Video search and recommendation have been held back by lack of detailed metadata, which often offers little more than title, genre, length, time of creation and some credits including director, actors and other participants. Fortunately times are changing as metadata starts to dig deeper and allow recommendations engines to pick up more nuanced information down to scene level and some of the bit part players. This promises not only to match content as a whole more accurately to viewer preferences and profiles, but also to allow micro level extraction down to scenes with potential even for creating and serving personalized extracts or trailers.
On the one hand new content is already being created automatically with more information from cameras for example, time stamping individual frames, with scope for building higher level metadata about scenes on top. But this does nothing for the mountains of archived content, nor does it offer potential to yield the ultimate in content based video search on the basis of audio or visual objects or even spoken words, coming closer to the text based search Google and others have made commonplace. This is where AI and Machine Learning (ML) techniques come in by enabling metadata to be identified on the basis of audio and video analysis quickly and sometimes automatically. The ability to identify words and people speaking them from the audio can be combined with facial recognition from the video.

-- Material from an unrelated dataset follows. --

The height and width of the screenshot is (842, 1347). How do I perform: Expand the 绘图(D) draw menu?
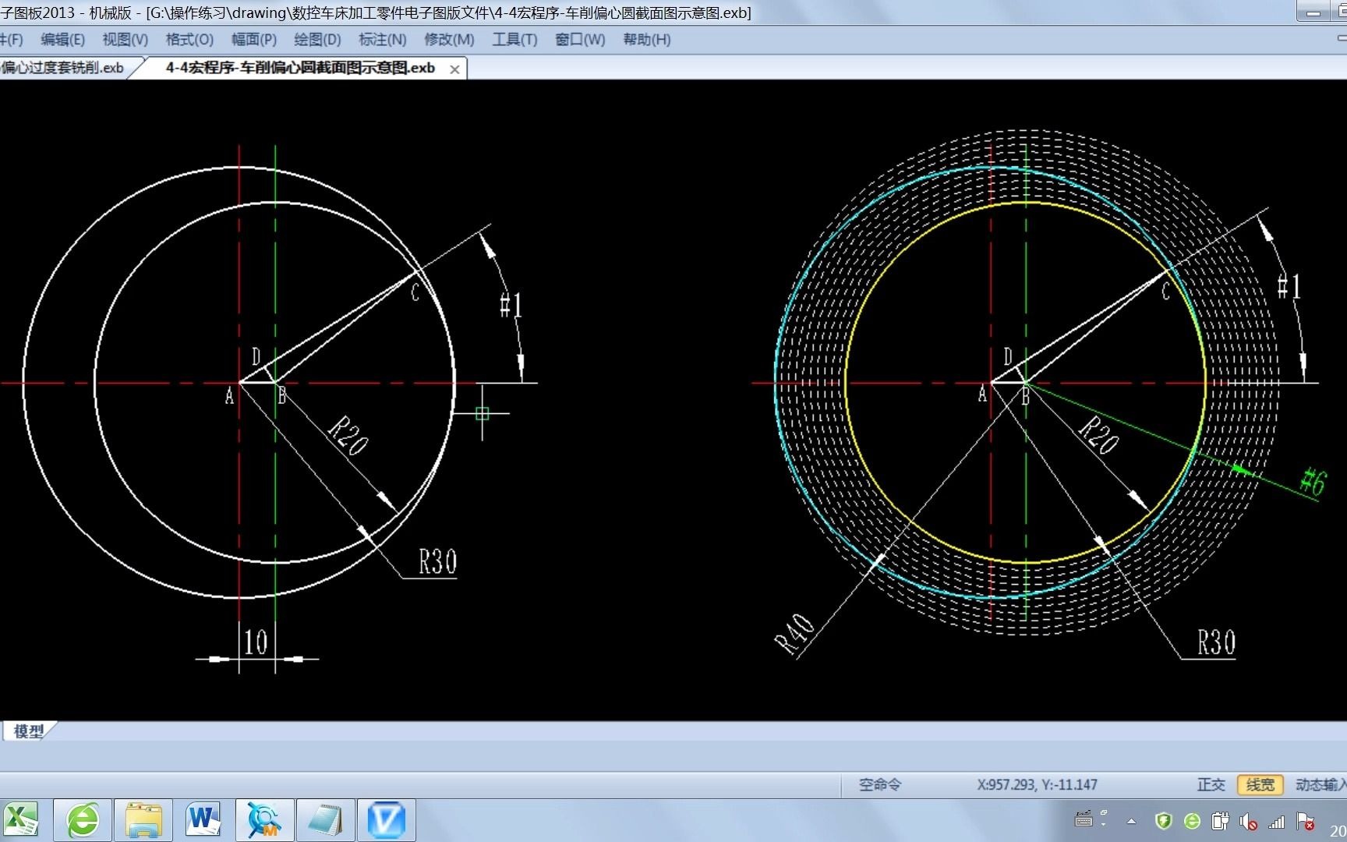317,40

There is also a growing ability to identify aspects of the scenes, such as whether the terrain is mountainous, wooded or a sea scape. Scenes can also be categorized on the basis of where they were shot, which could be in a single room or from a moving car, or from actions taking place and emotions registering on faces. The latter has potential for helping content editing as well as search or recommendation.
One technique that is making waves in metadata creation is convolutional neural networking, inspired loosely by the way mammalian brains process images in their visual cortex, although it works equally well for many forms of pattern recognition including identifying words in audio. The inspiration springs from the way the cortex roughly allocates groups of neurons to individual geometrical features such as lines or curves and then aggregates these to facilitate identification of more complex objects.
This is emulated in convolutional neural networks by creating templates for shapes, or indeed any pattern, which are two dimensional grids of numbers, or matrices in mathematical speak. If say this represents an edge, in a simple example pixels from that part of the image would be represented by higher numbers. Then during the recognition phase this template or filter would be played around the image data, or convoluted – hence the name – seeking a match. This is proving highly effective at homing in on scenes or faces, as metadata specialist Media Distillery based in Amsterdam showed at the recent OTT World Summit in London. It was able to demonstrate how such fine grained “intra-content” metadata could be applied to extract clips of particular interest from whole content, which is becoming more desirable with increased watching of replays.
Such fine-grained metadata can help improve the experience in other ways, such as locating the precise start time of a recorded program to avoid having to wade through ads or preambles. There are doubtless many other use cases of granular metadata yet to be conceived.
Needless to say these are early days and there is much work to be done working out how to incorporate such metadata in search and recommendations, as well as with standardization so that the engines can work across multiple content types, sources and distribution infrastructures.